(Stored data)
########

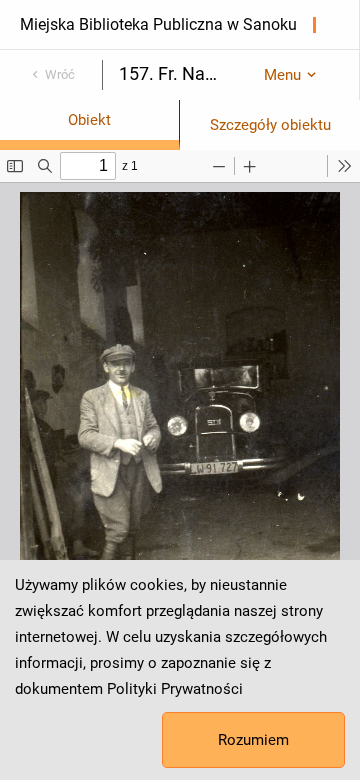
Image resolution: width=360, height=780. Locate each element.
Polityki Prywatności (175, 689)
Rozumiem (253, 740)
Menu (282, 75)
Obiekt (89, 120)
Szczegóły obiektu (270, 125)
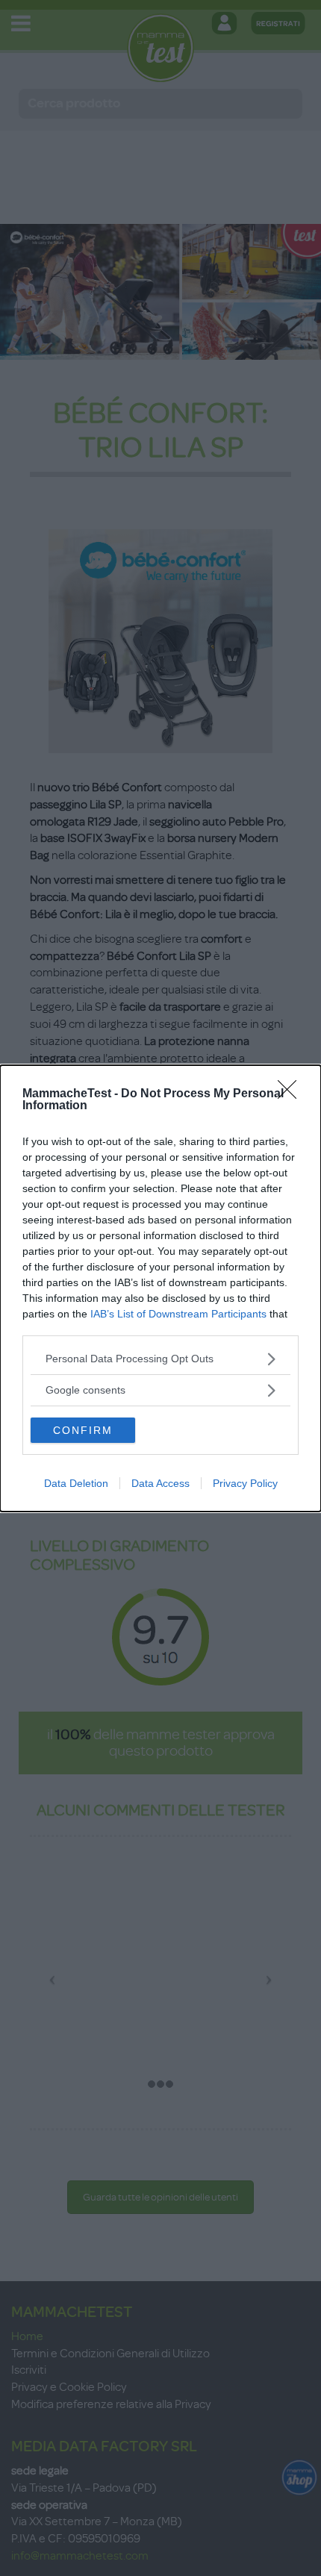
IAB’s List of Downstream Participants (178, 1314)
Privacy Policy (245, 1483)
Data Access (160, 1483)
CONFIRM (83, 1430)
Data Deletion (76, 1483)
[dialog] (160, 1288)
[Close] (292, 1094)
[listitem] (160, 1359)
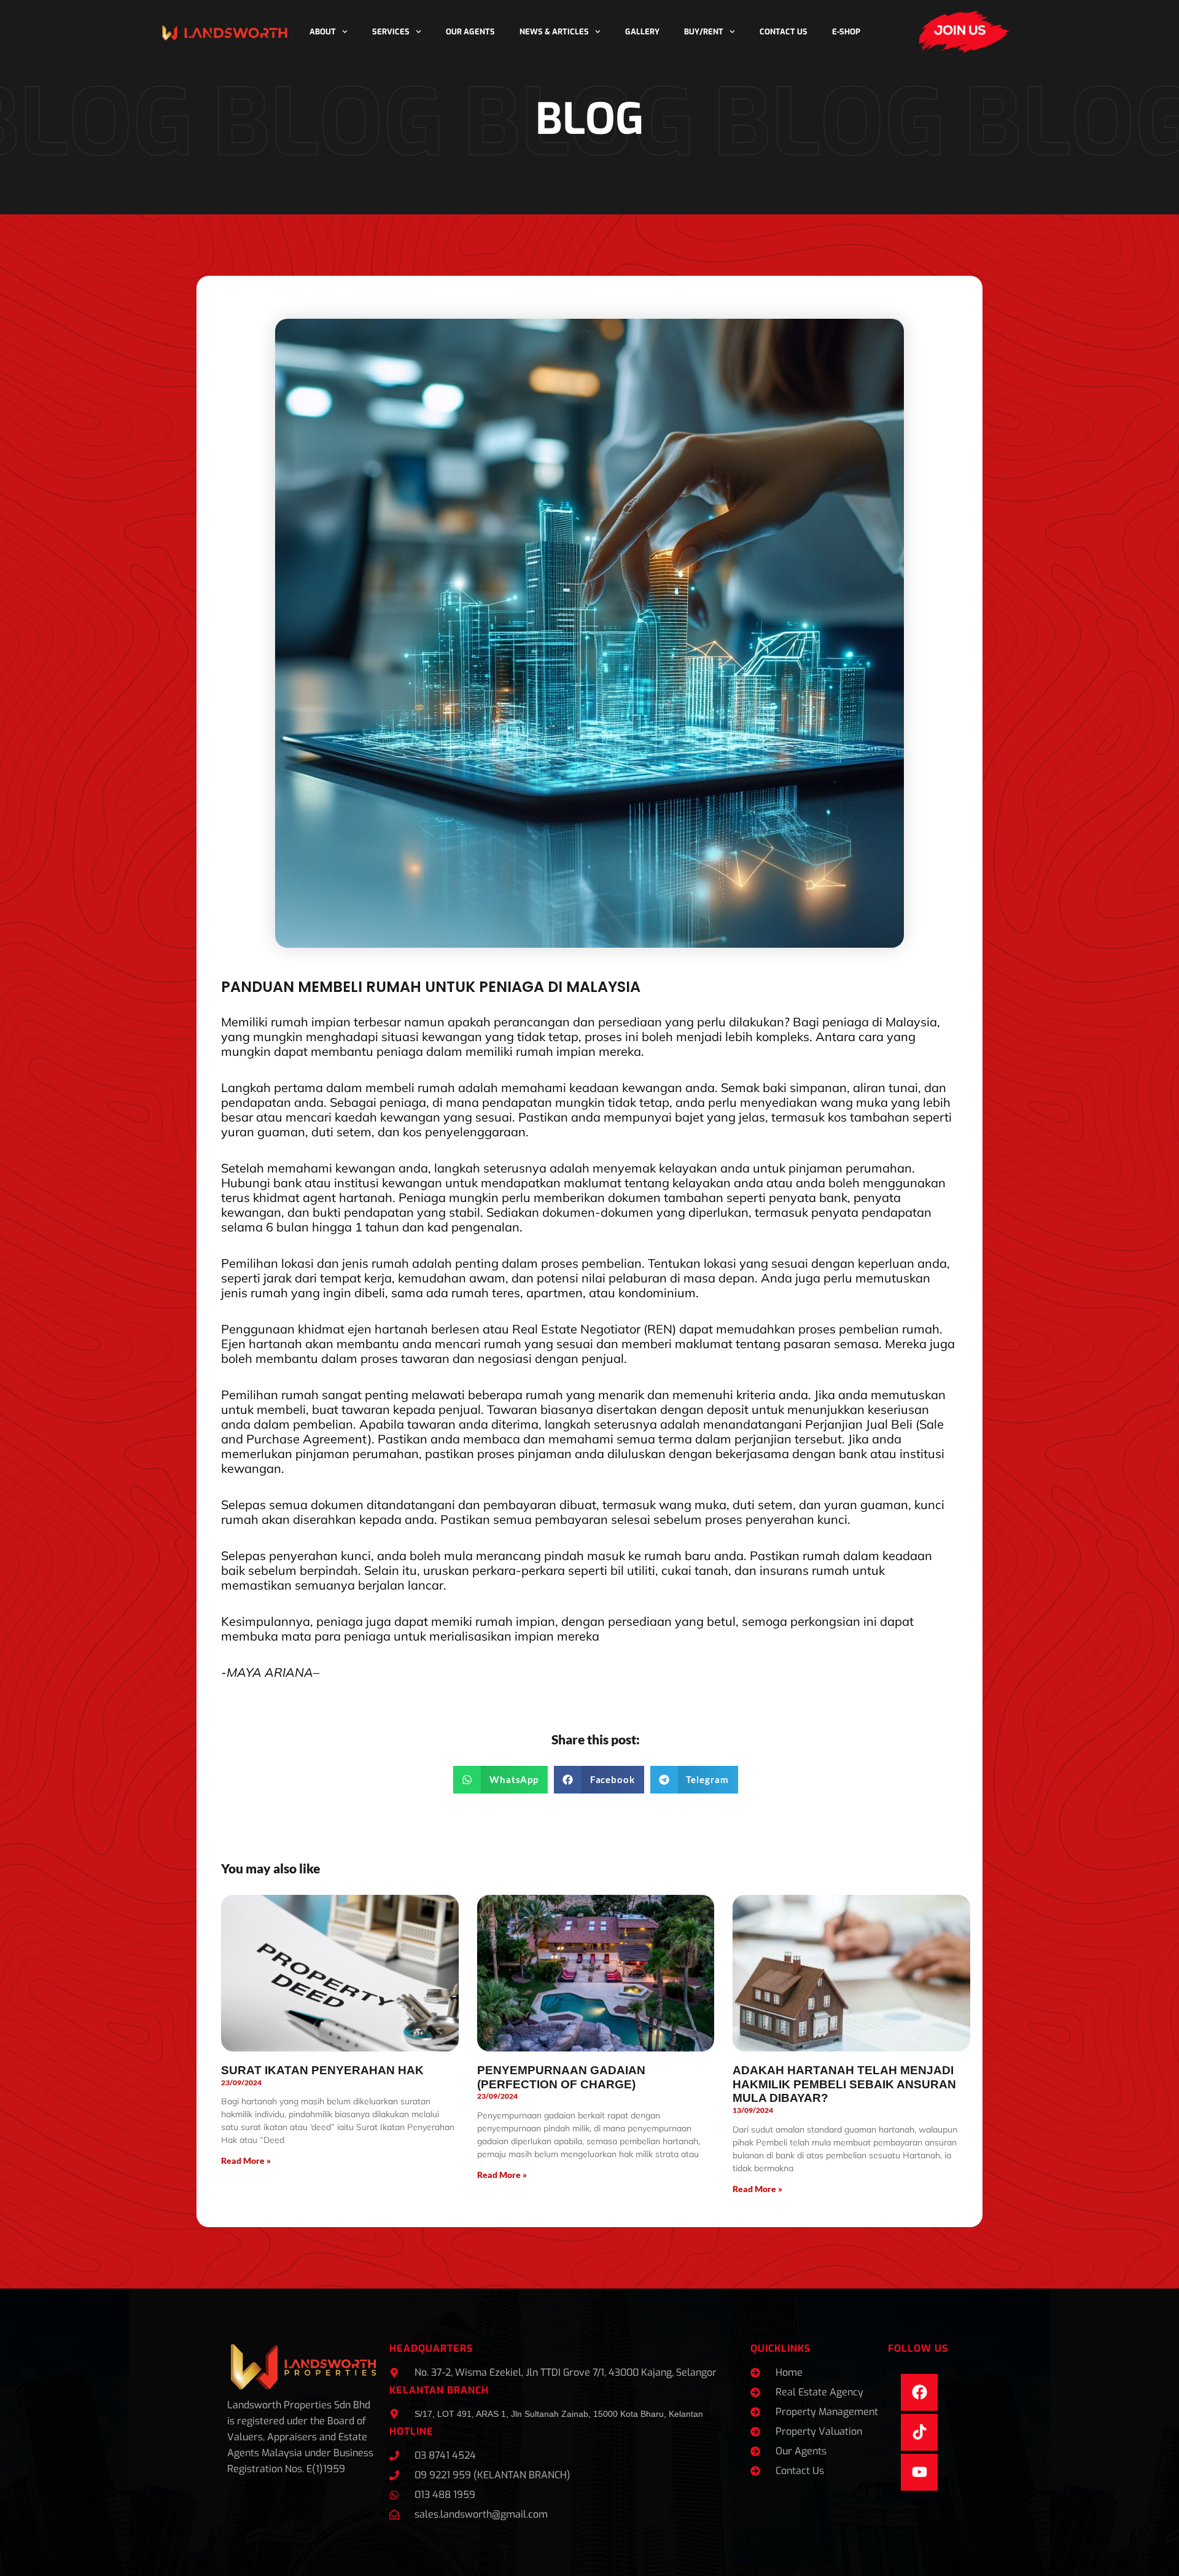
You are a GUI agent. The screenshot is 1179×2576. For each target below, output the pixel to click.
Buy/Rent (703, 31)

########

* Task instructions:
When the word "each" occurs in a line above, list that line.

* Completed exercise:
Image resolution: width=360, height=780. Locate each element.
You are a GUI agent. The screenshot is 1179×2576. For each target below, output the pixel to click.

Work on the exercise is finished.